» **Goal of the exercise**
Recast the listing as a Markdown table with the columns Row and Line, starting with the line that contains "At what coordinates should I click to accomplish: Open" and going on through the line that contains "pos(871,637)". Include only those lines, leave out any blank lines, and put one line per row with its row number.
───── Record extracts
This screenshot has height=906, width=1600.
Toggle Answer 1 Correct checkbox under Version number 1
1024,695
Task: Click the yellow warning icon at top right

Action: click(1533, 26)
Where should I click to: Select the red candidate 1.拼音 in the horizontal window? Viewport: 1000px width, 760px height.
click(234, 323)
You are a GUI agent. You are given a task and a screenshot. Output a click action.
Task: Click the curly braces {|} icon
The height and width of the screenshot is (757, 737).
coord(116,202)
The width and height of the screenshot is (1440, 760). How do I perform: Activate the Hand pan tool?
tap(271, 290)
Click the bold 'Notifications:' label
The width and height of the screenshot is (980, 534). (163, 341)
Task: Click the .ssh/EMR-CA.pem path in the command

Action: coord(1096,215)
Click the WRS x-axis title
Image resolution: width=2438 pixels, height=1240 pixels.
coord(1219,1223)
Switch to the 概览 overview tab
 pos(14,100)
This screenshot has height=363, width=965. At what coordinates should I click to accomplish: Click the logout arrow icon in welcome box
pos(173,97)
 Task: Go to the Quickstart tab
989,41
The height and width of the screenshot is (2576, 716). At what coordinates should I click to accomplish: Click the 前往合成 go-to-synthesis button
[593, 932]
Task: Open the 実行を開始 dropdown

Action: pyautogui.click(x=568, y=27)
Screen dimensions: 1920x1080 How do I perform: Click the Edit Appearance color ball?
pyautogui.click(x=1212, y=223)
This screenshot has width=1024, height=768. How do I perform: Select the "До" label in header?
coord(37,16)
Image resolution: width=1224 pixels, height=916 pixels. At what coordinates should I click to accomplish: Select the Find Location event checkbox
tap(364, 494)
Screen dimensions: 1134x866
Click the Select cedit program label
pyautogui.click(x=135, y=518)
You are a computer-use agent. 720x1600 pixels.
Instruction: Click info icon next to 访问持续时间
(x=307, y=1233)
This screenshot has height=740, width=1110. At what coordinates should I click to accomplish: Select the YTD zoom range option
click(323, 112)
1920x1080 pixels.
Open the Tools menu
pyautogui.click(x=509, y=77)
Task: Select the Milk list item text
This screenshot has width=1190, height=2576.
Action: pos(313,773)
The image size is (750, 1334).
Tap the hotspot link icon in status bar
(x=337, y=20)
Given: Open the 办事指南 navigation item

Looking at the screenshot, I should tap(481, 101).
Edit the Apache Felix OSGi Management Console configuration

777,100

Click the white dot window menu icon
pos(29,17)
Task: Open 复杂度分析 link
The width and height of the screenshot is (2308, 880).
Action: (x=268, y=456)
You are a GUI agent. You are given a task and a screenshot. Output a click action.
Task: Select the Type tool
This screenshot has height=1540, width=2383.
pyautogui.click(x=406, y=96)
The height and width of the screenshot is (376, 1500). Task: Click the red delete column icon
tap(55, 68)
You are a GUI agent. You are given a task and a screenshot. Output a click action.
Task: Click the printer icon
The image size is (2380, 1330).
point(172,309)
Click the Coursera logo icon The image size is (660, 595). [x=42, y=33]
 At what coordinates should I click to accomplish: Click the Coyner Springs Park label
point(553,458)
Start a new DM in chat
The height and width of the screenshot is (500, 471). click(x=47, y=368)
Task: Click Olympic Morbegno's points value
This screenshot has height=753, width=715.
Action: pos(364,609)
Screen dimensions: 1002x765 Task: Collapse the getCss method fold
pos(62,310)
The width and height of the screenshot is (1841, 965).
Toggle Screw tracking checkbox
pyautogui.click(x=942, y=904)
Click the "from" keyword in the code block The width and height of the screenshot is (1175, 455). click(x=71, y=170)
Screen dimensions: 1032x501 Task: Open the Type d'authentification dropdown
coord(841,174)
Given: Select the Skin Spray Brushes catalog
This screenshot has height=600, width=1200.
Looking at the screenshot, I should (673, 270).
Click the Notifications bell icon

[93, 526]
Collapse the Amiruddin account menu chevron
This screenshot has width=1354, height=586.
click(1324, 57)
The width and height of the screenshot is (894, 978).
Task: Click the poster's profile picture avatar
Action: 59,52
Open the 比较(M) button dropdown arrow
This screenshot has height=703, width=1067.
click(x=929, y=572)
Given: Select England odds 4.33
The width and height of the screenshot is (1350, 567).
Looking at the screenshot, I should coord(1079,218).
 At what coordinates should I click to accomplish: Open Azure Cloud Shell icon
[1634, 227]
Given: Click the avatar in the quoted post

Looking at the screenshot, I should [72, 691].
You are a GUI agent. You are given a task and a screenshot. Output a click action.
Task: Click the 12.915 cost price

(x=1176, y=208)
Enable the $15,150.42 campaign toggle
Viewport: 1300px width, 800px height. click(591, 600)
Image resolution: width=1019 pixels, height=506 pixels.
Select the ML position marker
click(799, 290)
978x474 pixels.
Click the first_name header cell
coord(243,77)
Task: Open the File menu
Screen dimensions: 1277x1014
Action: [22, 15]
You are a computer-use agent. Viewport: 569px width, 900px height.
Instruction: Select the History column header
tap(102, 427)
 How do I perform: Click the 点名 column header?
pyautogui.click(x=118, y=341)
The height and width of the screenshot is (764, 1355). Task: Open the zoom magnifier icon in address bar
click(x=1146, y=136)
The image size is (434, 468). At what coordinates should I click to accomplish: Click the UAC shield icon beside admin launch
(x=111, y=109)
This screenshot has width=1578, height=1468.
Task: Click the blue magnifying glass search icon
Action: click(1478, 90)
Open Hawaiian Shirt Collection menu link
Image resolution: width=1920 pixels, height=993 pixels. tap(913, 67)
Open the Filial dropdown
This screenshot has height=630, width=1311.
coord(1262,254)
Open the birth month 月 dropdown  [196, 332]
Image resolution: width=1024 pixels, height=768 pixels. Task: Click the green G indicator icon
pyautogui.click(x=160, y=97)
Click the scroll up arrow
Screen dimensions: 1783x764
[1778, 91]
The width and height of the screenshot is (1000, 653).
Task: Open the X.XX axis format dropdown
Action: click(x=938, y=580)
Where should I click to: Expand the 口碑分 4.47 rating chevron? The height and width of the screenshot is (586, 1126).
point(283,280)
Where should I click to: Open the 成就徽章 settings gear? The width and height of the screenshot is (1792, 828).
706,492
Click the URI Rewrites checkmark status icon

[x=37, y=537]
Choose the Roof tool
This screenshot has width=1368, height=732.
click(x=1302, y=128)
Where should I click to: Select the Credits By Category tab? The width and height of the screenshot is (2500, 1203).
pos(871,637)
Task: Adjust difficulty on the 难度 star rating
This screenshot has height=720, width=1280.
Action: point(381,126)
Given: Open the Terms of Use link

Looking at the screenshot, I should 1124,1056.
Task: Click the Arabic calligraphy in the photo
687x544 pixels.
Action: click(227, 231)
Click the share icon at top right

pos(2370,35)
──────────
» **Output**
| Row | Line |
|---|---|
| 1 |  At what coordinates should I click to accomplish: Open Azure Cloud Shell icon |
| 2 | [1634, 227] |
| 3 | Given: Click the avatar in the quoted post |
| 4 | Looking at the screenshot, I should [72, 691]. |
| 5 | You are a GUI agent. You are given a task and a screenshot. Output a click action. |
| 6 | Task: Click the 12.915 cost price |
| 7 | (x=1176, y=208) |
| 8 | Enable the $15,150.42 campaign toggle |
| 9 | Viewport: 1300px width, 800px height. click(591, 600) |
| 10 | Image resolution: width=1019 pixels, height=506 pixels. |
| 11 | Select the ML position marker |
| 12 | click(799, 290) |
| 13 | 978x474 pixels. |
| 14 | Click the first_name header cell |
| 15 | coord(243,77) |
| 16 | Task: Open the File menu |
| 17 | Screen dimensions: 1277x1014 |
| 18 | Action: [22, 15] |
| 19 | You are a computer-use agent. Viewport: 569px width, 900px height. |
| 20 | Instruction: Select the History column header |
| 21 | tap(102, 427) |
| 22 |  How do I perform: Click the 点名 column header? |
| 23 | pyautogui.click(x=118, y=341) |
| 24 | The height and width of the screenshot is (764, 1355). Task: Open the zoom magnifier icon in address bar |
| 25 | click(x=1146, y=136) |
| 26 | The image size is (434, 468). At what coordinates should I click to accomplish: Click the UAC shield icon beside admin launch |
| 27 | (x=111, y=109) |
| 28 | This screenshot has width=1578, height=1468. |
| 29 | Task: Click the blue magnifying glass search icon |
| 30 | Action: click(1478, 90) |
| 31 | Open Hawaiian Shirt Collection menu link |
| 32 | Image resolution: width=1920 pixels, height=993 pixels. tap(913, 67) |
| 33 | Open the Filial dropdown |
| 34 | This screenshot has height=630, width=1311. |
| 35 | coord(1262,254) |
| 36 | Open the birth month 月 dropdown  [196, 332] |
| 37 | Image resolution: width=1024 pixels, height=768 pixels. Task: Click the green G indicator icon |
| 38 | pyautogui.click(x=160, y=97) |
| 39 | Click the scroll up arrow |
| 40 | Screen dimensions: 1783x764 |
| 41 | [1778, 91] |
| 42 | The width and height of the screenshot is (1000, 653). |
| 43 | Task: Open the X.XX axis format dropdown |
| 44 | Action: click(x=938, y=580) |
| 45 | Where should I click to: Expand the 口碑分 4.47 rating chevron? The height and width of the screenshot is (586, 1126). |
| 46 | point(283,280) |
| 47 | Where should I click to: Open the 成就徽章 settings gear? The width and height of the screenshot is (1792, 828). |
| 48 | 706,492 |
| 49 | Click the URI Rewrites checkmark status icon |
| 50 | [x=37, y=537] |
| 51 | Choose the Roof tool |
| 52 | This screenshot has width=1368, height=732. |
| 53 | click(x=1302, y=128) |
| 54 | Where should I click to: Select the Credits By Category tab? The width and height of the screenshot is (2500, 1203). |
| 55 | pos(871,637) |